WASHINGTON (AP) — The FBI on Tuesday corrected the sworn testimony of Director James Comey, who last week told Congress that a top aide to Hillary Clinton had sent "hundreds and thousands" of emails to her husband's laptop, including some with classified information.
In fact, the FBI said in a two-page letter to the Senate Judiciary Committee, only "a small number" of the thousands of emails found on the laptop had been forwarded there while most had simply been backed up from electronic devices. Most of the email chains on the laptop containing classified information were not the result of forwarding, the FBI said.
The apparent misstatements came during an hours-long hearing in which Comey was criticized for public comments during the election season, including his assertion during a July news conference at FBI headquarters that Clinton and her aides had been "extremely careless" in their handling of classified information.

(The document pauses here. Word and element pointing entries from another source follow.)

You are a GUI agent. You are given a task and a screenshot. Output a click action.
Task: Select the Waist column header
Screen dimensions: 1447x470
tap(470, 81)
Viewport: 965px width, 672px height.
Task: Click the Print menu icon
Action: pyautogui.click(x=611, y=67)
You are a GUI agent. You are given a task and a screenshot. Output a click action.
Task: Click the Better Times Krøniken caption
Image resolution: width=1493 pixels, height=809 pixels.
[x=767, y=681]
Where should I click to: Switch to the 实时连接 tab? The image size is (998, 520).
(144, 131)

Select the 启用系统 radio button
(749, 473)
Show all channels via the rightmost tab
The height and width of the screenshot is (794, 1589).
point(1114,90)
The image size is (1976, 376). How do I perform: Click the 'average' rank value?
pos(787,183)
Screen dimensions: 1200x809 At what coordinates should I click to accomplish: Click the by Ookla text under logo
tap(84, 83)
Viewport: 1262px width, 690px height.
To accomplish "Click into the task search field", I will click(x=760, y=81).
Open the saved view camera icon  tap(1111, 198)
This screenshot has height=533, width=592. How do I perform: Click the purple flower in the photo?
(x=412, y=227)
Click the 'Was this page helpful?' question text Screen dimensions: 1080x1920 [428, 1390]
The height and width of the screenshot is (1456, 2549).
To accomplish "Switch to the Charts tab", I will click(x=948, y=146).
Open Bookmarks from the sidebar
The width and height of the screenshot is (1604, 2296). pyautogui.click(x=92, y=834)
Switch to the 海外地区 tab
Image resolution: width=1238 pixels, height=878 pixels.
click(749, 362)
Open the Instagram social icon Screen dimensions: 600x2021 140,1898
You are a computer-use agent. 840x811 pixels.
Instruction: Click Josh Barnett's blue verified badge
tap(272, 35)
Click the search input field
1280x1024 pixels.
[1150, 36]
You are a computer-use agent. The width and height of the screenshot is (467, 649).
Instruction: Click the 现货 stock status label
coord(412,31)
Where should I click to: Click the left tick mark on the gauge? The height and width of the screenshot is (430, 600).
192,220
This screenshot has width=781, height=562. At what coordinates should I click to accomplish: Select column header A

He spoke at length at that hearing about Huma Abedin, a top Clinton aide, as he defended his decision to alert Congress 11 days before the election about the discovery of thousands of emails on a laptop belonging to former Rep. Anthony Weiner. The congressman, whose laptop was searched by the FBI as part of a sexting investigation, and Abedin separated last year.
Comey said he felt compelled to tell Congress that agents would need to take the time to review those emails, especially since he had already testified that the FBI had closed its investigation.
He said Abedin had a "regular practice" of forwarding emails to the laptop to be printed out for Clinton, saying at one point that "hundreds and thousands" had been forwarded, including some containing classified information.
"My understanding is that his role would be to print them out as a matter of convenience," Comey said.
But in a letter Tuesday, the FBI said most of the emails found on the laptop "occurred as a result of a backup of personal electronic devices." Ten email chains on the laptop were as a result of "backup activity," according to the FBI's letter, and an additional two had been forwarded.
The letter does not say how the misstatements occurred.
Comey said the FBI had concluded that neither Weiner nor Abedin had committed a crime in their handling of email.
With respect to Abedin, he said, "we didn't have any indication that she had a sense that what she was doing was in violation of the law. Couldn't prove any sort of criminal intent."